• Excerpted passage:
== == ==

Last night I went to see a performance of ‘The Hothouse’ at the Trafalgar Studios in London with my wife Joanna, which had live captioning by STAGETEXT.
I found out that this play was going to be on a while ago, and I really wanted to see it. However, I saw that there wasn’t going to be a captioned performance of it, so I was really disappointed. I contacted STAGETEXT and told them, and they gave me the contact details of Laura, the Deputy Theatre Manager of the Trafalgar Studios. I contacted her to ask if they could put on a captioned performance. I told her how much I had really enjoyed seeing ‘Macbeth’ there a few months earlier by the same director Jamie Lloyd. To my great delight, she e-mailed me back recently to tell me that there would now be a captioned performance by STAGETEXT, so I booked two tickets straightaway.
I think that if you really want to see a particular play but you feel you can’t because you feel it’s not accessible to you, it’s definitely worth contacting the theatre directly and telling them. It’s only through letting them know that you want to see it that theatres around the country will take notice and make more of their performances accessible to other deaf/deafened and hard of hearing people like me.

== == ==

• Records from a data collection:
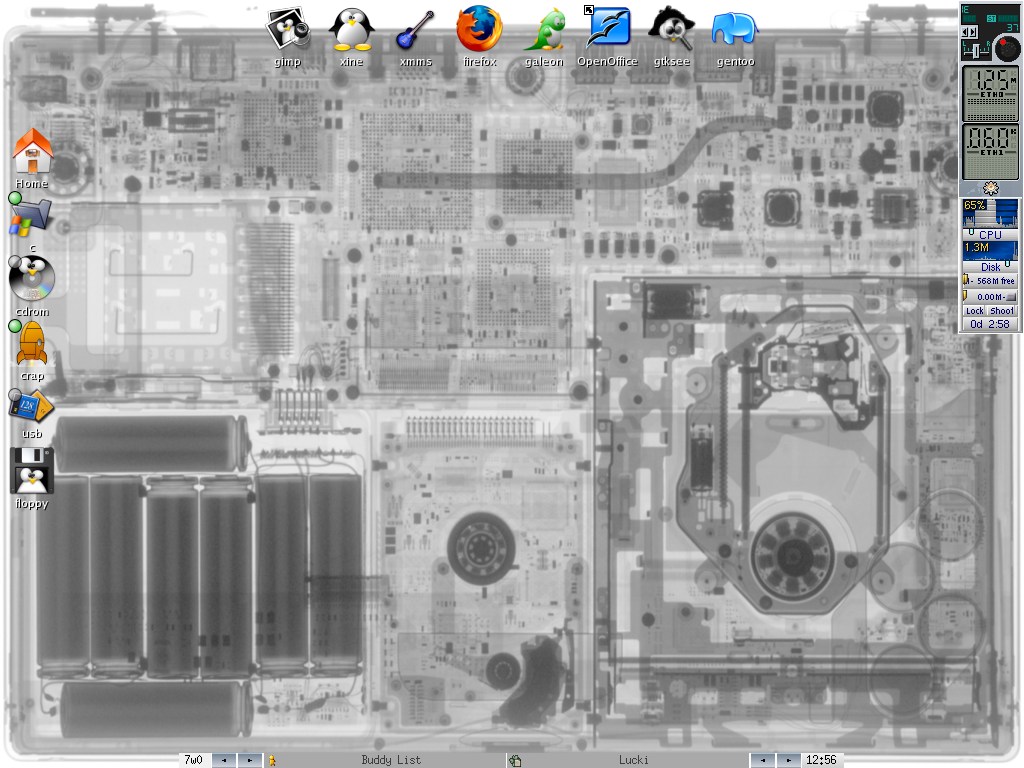The width and height of the screenshot is (1024, 768).
Task: Go to next workspace with right arrow
Action: [250, 760]
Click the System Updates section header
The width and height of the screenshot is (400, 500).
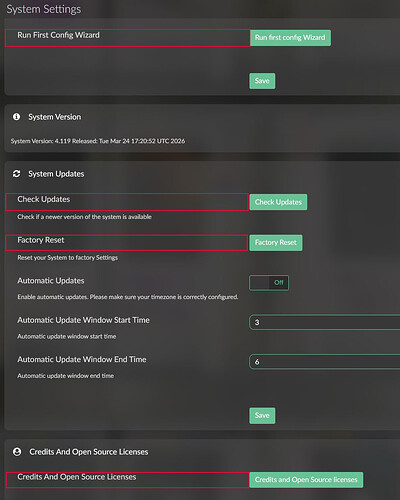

== == ==

• Directives:
1: Reproduce the stretch of the captioning post from "Last night I" through "two tickets straightaway.", word for word.
2: Shorten the paragraph of the captioning post that begins "I found out that this play" into a brief summary that keeps its main facts.
Work from the captioning post alone.

• Results:
1:
Last night I went to see a performance of ‘The Hothouse’ at the Trafalgar Studios in London with my wife Joanna, which had live captioning by STAGETEXT.
I found out that this play was going to be on a while ago, and I really wanted to see it. However, I saw that there wasn’t going to be a captioned performance of it, so I was really disappointed. I contacted STAGETEXT and told them, and they gave me the contact details of Laura, the Deputy Theatre Manager of the Trafalgar Studios. I contacted her to ask if they could put on a captioned performance. I told her how much I had really enjoyed seeing ‘Macbeth’ there a few months earlier by the same director Jamie Lloyd. To my great delight, she e-mailed me back recently to tell me that there would now be a captioned performance by STAGETEXT, so I booked two tickets straightaway.

2: The writer learned of the play well in advance and wanted to see it, but was disappointed to find no captioned performance planned. STAGETEXT passed along the contact details of Laura, Deputy Theatre Manager of the Trafalgar Studios. The writer asked her for a captioned performance, mentioning how much they had enjoyed 'Macbeth' there a few months earlier, which was by the same director, Jamie Lloyd. She later replied that STAGETEXT would now caption a performance, and the writer booked two tickets right away.